[Records from a data collection]
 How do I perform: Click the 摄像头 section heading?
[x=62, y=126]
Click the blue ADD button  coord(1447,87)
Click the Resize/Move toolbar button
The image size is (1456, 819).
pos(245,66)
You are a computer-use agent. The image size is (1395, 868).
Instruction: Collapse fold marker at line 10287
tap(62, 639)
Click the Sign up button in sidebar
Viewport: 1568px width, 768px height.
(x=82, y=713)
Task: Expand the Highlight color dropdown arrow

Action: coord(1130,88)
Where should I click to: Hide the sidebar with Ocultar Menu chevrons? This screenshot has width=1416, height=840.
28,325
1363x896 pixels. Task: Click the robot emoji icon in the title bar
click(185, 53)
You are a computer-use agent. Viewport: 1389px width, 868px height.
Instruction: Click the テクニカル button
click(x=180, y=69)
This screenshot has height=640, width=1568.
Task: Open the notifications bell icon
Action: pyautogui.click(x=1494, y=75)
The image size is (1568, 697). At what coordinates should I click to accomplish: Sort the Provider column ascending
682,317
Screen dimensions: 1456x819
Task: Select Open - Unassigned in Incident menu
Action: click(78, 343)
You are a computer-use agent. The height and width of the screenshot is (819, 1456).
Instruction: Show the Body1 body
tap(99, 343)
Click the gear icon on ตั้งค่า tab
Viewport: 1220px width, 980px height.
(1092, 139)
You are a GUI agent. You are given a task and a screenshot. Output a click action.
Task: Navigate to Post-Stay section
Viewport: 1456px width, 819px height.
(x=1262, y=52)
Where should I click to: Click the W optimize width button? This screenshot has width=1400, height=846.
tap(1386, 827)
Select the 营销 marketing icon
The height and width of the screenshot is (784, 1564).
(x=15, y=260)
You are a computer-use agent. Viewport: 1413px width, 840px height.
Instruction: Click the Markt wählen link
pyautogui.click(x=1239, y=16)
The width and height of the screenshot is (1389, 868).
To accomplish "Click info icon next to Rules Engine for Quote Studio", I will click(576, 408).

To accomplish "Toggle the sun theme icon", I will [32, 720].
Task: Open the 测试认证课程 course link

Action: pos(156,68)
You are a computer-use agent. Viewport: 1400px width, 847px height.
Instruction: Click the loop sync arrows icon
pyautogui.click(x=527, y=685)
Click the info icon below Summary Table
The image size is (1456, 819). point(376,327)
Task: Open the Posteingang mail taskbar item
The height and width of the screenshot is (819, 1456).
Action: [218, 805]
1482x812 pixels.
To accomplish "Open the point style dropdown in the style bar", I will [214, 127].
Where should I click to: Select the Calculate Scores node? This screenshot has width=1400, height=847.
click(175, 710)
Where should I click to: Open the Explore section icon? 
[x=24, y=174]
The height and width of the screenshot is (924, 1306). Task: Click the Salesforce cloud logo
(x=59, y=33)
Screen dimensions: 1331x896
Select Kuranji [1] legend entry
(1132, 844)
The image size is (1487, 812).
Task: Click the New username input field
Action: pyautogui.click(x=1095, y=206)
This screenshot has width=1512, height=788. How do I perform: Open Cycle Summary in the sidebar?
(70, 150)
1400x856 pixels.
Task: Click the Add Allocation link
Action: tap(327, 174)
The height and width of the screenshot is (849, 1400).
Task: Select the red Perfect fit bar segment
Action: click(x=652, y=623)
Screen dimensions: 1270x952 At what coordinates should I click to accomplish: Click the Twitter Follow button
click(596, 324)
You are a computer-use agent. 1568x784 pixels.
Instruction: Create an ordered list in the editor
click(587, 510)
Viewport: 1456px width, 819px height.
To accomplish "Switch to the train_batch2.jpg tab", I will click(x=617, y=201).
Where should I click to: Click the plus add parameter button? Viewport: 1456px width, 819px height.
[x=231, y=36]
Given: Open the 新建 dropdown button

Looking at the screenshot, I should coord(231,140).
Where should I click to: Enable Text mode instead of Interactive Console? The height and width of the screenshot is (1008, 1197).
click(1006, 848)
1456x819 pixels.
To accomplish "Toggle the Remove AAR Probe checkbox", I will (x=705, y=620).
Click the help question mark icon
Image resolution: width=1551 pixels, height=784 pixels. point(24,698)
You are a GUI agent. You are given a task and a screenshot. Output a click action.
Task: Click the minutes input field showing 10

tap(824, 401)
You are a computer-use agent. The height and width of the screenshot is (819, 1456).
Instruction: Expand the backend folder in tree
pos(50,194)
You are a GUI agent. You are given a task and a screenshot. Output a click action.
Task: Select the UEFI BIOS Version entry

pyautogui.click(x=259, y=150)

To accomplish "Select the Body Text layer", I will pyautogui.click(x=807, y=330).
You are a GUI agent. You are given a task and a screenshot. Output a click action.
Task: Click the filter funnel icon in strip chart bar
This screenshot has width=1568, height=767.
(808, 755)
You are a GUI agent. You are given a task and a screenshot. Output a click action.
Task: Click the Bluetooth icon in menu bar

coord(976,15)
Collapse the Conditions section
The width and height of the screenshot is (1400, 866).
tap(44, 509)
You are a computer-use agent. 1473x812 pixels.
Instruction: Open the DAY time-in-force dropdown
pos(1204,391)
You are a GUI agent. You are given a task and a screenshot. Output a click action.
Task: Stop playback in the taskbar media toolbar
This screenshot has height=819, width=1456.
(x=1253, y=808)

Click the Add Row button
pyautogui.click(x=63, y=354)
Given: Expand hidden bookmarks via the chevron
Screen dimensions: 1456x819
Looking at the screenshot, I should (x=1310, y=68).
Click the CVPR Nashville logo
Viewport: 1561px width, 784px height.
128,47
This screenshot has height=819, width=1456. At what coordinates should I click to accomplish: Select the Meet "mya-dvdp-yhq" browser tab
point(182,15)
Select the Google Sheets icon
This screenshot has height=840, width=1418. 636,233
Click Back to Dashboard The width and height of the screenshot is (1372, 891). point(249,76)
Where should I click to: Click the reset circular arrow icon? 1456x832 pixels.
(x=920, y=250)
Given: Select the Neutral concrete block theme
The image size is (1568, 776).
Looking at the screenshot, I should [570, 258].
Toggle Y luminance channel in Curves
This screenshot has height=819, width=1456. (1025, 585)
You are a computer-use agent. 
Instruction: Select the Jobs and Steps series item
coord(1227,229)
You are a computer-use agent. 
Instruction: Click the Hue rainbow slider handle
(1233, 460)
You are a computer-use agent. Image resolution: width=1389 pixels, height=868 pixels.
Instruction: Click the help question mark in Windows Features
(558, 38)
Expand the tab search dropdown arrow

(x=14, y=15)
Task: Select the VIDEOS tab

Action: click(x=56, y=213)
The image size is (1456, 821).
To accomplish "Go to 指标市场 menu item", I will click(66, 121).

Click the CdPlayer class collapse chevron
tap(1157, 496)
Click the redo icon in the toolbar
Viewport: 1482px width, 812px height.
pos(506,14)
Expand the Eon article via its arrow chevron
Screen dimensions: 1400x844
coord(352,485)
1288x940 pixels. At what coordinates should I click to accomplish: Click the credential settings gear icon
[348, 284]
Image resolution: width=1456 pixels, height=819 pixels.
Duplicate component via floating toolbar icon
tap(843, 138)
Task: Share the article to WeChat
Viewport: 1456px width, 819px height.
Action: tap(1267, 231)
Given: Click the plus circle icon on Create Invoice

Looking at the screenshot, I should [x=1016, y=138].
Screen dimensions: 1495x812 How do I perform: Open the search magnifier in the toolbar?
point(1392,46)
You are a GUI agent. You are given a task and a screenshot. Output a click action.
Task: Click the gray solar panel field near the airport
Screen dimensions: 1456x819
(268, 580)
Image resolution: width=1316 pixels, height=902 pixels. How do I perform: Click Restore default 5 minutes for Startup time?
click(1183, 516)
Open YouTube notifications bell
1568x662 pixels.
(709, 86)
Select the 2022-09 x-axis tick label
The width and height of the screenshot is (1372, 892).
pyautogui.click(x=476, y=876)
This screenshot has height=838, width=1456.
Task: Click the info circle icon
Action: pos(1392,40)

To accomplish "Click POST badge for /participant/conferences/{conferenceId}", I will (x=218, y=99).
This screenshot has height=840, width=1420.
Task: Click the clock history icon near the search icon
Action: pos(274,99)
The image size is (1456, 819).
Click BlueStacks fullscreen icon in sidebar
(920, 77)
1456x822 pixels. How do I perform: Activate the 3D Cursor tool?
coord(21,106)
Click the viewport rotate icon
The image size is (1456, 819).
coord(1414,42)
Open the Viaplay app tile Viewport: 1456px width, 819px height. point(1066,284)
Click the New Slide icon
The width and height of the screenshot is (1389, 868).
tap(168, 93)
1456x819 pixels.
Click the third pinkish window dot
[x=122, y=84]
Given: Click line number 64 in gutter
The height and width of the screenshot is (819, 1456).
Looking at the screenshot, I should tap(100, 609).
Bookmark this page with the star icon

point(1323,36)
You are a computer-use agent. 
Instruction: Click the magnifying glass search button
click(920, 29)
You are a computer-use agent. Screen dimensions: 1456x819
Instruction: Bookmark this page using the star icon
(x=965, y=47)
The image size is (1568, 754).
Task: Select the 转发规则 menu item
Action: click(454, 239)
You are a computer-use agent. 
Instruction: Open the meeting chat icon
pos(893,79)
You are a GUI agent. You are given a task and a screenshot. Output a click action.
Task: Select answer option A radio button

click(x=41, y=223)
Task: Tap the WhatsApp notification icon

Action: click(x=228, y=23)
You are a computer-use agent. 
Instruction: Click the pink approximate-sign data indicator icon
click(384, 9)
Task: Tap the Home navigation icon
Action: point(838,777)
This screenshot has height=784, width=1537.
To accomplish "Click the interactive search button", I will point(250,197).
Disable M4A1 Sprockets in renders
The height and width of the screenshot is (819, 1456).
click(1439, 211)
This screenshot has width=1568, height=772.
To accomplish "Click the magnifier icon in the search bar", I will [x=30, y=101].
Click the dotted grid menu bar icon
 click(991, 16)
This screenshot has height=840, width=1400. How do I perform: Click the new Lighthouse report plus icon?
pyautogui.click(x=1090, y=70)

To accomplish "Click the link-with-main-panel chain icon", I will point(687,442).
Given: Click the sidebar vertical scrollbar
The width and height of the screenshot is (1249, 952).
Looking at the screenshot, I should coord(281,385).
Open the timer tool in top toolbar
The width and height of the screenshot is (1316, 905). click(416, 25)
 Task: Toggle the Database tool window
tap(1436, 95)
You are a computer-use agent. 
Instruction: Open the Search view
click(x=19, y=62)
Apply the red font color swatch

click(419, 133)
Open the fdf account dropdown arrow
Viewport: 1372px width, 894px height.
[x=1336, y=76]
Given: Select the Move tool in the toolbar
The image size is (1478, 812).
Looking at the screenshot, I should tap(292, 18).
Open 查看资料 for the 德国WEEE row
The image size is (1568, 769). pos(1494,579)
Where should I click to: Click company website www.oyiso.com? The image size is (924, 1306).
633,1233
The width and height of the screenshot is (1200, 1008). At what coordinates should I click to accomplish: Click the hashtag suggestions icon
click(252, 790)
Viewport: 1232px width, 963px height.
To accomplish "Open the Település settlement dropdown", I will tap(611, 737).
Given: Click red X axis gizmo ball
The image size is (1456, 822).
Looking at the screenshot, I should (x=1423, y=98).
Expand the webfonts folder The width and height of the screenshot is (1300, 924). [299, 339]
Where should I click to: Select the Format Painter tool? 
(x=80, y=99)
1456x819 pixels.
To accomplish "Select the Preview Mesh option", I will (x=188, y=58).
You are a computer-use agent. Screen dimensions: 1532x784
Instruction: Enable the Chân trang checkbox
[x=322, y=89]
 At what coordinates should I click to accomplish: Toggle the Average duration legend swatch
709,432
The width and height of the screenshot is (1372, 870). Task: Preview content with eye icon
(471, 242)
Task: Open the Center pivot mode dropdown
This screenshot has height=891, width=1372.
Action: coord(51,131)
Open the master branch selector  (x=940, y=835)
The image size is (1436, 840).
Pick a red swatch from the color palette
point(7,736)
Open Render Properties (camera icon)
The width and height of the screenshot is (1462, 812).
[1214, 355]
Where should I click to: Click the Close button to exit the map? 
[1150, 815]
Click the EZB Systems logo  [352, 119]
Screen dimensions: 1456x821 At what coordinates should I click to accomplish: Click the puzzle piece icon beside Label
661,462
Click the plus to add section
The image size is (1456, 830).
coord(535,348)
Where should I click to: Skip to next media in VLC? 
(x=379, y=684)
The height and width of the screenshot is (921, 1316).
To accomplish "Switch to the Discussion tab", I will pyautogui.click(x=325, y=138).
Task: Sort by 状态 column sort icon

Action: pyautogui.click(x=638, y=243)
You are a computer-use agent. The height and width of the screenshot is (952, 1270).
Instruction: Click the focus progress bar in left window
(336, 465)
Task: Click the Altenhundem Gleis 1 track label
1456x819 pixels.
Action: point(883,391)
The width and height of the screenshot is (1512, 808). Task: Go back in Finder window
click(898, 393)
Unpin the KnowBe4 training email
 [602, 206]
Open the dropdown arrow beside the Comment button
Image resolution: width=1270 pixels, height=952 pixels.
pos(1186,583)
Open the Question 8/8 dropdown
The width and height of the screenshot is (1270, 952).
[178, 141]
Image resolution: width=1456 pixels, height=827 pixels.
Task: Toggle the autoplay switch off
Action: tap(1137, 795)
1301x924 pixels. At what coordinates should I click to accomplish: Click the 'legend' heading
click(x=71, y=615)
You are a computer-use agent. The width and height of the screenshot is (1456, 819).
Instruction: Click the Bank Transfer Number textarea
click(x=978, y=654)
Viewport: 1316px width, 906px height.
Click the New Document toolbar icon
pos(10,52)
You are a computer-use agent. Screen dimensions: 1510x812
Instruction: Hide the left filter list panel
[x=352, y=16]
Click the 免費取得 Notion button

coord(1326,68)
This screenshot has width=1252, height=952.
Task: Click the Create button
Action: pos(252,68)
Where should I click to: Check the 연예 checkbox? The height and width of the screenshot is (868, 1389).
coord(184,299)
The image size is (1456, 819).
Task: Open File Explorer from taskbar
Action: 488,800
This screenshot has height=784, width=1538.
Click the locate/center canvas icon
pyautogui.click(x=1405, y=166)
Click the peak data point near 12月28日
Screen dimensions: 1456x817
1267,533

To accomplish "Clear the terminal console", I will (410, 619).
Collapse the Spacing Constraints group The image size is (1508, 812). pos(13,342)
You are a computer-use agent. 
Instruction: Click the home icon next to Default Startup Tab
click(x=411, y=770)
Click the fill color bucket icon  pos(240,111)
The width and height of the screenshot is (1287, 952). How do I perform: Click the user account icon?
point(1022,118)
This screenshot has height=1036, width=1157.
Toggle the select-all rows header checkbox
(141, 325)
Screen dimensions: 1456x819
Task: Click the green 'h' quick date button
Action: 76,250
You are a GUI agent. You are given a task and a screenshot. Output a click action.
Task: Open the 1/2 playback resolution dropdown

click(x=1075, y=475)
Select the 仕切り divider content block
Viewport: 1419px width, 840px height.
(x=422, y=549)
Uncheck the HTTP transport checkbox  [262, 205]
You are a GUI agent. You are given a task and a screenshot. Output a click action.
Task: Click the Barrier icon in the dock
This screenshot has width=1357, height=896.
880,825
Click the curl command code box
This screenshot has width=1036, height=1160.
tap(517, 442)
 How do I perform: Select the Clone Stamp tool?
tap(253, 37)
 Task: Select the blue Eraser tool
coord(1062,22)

### How to complete this task
Starting at the line that has "Open the Viaplay" in the records above, restate word for word every line until the one that has "Given: Click line number 64 in gutter", and include that one as well.

### Solution to the problem
Open the Viaplay app tile Viewport: 1456px width, 819px height. point(1066,284)
Click the New Slide icon
The width and height of the screenshot is (1389, 868).
tap(168, 93)
1456x819 pixels.
Click the third pinkish window dot
[x=122, y=84]
Given: Click line number 64 in gutter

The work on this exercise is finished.